EXERCISE AIM: Copy out all the lines of the data that hold the word "magnifier".

BEGIN RECORD EXCERPTS

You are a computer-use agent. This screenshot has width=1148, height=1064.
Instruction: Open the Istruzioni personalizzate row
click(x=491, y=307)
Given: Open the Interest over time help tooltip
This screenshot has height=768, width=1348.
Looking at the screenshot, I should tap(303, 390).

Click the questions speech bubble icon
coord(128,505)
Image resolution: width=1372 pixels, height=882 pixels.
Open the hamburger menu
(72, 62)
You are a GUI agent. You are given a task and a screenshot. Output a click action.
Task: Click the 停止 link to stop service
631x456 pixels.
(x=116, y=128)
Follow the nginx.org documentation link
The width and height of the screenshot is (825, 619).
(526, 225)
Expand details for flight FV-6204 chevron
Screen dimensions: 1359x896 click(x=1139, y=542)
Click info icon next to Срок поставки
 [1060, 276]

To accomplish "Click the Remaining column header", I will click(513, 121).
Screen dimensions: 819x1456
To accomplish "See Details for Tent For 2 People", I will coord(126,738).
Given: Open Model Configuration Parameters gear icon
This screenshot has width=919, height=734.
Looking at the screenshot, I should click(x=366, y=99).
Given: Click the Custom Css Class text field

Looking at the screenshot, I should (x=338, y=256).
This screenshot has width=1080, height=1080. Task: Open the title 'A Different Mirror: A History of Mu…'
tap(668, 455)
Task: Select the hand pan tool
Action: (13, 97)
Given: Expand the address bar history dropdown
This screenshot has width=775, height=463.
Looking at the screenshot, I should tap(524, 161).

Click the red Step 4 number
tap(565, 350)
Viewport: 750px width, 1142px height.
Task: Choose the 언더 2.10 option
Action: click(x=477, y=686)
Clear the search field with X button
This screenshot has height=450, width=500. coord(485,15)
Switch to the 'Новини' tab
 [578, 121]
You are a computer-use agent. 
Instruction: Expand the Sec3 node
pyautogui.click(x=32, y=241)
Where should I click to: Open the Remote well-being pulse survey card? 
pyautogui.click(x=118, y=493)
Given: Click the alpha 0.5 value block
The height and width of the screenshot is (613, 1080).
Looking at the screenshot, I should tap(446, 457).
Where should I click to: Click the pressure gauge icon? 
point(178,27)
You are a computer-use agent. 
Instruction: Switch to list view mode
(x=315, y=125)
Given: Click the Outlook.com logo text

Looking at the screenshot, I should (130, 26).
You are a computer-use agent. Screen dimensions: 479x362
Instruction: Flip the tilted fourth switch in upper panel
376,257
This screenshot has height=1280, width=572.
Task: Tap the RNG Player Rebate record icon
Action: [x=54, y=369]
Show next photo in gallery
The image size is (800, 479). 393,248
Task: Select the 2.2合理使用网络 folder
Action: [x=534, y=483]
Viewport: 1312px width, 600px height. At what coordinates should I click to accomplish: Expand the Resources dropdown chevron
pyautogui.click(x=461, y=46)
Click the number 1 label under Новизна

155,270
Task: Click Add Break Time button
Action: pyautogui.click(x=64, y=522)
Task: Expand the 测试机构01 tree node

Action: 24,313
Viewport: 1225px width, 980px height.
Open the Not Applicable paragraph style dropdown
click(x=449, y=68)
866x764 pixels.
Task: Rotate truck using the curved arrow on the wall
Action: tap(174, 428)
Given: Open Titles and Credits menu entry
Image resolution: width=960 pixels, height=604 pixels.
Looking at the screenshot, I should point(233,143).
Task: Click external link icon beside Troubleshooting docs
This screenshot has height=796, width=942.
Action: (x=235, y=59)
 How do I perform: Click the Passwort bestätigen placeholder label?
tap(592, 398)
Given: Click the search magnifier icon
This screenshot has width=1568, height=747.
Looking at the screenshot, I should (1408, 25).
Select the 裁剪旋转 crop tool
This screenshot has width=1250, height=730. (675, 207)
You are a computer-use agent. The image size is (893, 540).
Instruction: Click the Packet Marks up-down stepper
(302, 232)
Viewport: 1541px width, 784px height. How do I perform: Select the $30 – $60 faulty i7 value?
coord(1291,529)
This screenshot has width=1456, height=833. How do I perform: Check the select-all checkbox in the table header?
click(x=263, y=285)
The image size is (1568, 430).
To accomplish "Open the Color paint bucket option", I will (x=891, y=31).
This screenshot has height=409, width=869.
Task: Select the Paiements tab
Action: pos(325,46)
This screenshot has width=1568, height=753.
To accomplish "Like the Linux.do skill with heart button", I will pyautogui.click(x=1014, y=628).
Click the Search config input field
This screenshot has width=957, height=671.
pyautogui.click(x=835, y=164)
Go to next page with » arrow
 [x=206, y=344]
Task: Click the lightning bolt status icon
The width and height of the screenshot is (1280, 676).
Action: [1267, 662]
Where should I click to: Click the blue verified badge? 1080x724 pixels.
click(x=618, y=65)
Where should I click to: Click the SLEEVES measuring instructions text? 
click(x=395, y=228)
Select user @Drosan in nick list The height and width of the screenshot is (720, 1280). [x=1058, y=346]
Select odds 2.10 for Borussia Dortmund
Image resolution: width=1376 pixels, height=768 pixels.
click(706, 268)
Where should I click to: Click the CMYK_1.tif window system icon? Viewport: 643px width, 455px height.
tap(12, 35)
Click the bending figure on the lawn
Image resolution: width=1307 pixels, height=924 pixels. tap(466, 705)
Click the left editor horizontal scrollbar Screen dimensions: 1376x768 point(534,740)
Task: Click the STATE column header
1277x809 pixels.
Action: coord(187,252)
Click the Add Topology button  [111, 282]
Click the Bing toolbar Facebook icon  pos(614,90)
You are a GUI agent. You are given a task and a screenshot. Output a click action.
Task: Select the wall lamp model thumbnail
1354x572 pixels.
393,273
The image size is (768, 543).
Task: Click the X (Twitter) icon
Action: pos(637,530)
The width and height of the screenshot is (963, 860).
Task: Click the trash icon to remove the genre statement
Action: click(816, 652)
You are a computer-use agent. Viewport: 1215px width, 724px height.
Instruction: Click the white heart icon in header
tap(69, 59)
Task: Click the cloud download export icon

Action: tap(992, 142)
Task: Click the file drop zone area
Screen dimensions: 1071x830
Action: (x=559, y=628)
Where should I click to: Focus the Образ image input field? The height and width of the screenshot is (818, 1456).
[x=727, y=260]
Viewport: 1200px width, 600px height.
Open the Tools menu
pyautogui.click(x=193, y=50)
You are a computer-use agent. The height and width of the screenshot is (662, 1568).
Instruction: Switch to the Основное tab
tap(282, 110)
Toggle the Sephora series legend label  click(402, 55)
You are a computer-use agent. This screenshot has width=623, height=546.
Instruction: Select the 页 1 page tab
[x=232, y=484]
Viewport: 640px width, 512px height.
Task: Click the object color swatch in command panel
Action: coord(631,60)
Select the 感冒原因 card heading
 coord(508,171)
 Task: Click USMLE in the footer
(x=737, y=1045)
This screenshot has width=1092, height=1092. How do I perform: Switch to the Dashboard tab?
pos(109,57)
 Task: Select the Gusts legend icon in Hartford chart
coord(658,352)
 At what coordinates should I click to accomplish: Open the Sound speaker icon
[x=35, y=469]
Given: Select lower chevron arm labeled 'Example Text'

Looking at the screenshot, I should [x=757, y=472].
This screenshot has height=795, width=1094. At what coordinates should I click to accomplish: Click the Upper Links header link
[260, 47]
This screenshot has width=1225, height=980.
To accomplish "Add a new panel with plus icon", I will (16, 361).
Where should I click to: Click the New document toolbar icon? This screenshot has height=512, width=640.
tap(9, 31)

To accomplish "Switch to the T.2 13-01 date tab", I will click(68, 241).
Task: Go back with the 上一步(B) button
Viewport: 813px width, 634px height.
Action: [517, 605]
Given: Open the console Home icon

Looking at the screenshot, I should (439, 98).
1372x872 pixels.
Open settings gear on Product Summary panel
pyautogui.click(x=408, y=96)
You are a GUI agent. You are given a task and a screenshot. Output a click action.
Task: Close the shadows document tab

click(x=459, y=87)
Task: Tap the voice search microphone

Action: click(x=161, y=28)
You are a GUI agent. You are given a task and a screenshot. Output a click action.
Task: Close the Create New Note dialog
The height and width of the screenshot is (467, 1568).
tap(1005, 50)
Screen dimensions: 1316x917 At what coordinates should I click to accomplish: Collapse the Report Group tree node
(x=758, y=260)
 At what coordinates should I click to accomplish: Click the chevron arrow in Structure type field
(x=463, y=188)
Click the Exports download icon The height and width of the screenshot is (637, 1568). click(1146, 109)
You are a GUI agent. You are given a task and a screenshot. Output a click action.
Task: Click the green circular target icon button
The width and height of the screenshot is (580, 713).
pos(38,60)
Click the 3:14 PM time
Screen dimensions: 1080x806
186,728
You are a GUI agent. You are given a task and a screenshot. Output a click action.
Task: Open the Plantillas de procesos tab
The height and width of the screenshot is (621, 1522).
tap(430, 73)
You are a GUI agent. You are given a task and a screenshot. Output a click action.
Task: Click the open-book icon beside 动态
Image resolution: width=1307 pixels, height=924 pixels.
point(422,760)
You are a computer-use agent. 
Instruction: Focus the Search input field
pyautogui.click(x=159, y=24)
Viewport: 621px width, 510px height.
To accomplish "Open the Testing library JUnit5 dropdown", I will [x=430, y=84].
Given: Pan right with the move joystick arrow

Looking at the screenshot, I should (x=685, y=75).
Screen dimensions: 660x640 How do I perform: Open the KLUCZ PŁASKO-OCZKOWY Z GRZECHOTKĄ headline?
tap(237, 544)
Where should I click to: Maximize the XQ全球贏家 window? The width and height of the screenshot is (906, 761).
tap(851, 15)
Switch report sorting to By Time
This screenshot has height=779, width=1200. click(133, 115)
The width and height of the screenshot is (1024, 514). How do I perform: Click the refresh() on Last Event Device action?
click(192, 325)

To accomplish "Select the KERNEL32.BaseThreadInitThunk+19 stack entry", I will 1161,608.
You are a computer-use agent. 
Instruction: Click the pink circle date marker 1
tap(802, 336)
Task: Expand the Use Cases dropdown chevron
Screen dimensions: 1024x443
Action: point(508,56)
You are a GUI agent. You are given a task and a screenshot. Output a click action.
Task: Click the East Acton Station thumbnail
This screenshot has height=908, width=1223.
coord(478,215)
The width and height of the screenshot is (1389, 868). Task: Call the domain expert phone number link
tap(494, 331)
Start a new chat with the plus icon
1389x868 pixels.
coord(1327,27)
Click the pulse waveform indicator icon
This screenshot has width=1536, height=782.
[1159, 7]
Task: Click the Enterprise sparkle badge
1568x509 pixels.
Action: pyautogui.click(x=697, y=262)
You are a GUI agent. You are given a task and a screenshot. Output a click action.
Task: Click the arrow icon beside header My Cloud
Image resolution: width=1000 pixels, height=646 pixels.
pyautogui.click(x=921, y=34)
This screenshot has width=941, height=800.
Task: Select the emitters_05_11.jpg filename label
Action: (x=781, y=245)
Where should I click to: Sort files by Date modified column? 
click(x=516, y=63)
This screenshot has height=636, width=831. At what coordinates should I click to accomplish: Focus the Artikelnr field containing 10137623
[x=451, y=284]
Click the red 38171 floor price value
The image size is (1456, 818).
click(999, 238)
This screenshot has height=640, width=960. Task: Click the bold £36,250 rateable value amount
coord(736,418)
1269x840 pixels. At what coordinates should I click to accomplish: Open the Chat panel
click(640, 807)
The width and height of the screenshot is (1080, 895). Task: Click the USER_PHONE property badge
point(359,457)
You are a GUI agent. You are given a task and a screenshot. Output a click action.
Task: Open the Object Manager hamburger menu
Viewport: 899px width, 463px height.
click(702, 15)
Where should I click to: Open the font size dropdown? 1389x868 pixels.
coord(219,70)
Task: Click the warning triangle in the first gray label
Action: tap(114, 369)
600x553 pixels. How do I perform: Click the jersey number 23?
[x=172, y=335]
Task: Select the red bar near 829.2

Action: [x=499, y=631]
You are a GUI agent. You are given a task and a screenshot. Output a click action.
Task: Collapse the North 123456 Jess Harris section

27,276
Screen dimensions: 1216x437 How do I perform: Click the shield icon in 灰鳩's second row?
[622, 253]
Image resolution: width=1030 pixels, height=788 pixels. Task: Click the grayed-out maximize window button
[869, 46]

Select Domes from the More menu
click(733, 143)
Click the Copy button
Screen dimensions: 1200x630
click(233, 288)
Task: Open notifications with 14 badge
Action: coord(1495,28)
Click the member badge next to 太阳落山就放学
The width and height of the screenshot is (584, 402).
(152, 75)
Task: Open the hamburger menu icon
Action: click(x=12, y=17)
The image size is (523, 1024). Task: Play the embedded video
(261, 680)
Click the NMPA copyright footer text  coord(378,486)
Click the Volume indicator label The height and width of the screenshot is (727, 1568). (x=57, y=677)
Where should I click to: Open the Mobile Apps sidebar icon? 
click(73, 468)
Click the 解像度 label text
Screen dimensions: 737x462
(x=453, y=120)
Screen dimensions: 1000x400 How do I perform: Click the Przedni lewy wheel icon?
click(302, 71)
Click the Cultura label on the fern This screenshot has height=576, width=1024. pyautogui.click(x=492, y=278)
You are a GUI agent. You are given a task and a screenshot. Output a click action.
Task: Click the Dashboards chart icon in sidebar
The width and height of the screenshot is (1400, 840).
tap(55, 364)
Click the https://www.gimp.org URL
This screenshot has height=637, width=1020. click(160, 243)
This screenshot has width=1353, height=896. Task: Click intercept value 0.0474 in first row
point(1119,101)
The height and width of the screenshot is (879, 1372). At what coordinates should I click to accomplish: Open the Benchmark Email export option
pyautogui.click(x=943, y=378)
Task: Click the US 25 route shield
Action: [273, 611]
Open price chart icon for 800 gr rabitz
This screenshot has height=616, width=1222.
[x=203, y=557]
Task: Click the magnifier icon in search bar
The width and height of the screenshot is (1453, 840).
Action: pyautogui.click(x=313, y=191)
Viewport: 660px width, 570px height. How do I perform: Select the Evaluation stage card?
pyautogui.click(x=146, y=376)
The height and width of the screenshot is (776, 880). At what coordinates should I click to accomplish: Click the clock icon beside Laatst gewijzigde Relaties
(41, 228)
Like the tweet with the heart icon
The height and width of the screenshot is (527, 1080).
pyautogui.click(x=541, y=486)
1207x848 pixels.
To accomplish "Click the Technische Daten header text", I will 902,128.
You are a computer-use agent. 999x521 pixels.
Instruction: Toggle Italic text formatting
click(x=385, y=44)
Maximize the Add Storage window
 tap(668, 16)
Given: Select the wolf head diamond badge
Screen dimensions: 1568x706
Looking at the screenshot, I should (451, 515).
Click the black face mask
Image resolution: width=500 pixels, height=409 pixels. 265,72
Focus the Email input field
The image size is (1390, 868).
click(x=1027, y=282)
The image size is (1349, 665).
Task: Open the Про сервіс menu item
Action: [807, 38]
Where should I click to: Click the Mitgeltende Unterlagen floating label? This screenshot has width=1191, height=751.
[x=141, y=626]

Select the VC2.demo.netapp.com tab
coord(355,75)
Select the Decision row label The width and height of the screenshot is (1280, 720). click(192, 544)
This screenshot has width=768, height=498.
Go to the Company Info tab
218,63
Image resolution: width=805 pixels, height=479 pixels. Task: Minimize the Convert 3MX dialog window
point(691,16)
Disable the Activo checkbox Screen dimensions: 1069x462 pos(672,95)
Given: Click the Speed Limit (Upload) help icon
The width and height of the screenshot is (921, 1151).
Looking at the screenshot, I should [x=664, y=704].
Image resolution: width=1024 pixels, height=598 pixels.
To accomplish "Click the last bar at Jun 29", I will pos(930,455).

END RECORD EXCERPTS

TASK RESPONSE:
Given: Click the search magnifier icon
Task: Click the magnifier icon in search bar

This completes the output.